*Task goal:* Copy out each line below containing "height".

*Source information:*
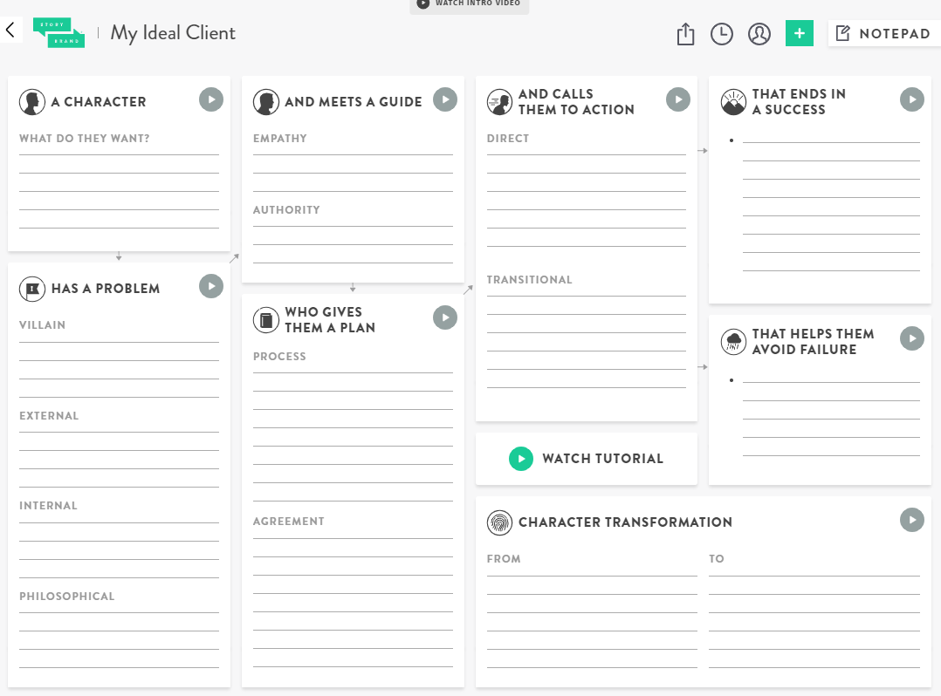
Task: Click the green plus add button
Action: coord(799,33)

...

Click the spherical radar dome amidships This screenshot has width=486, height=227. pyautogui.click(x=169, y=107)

---

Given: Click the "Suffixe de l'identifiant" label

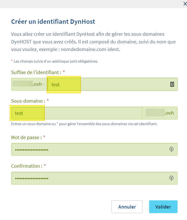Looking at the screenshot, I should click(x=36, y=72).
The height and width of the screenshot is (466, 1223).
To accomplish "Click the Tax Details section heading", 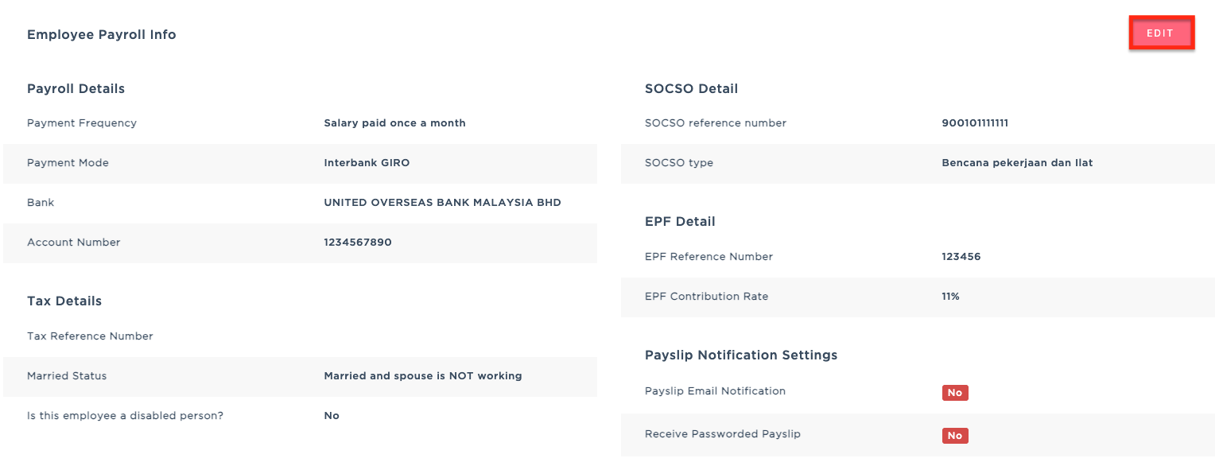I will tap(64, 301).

*Answer to this exercise:*
Click the spherical radar dome amidships This screenshot has width=486, height=227. pyautogui.click(x=169, y=107)
The height and width of the screenshot is (466, 1223).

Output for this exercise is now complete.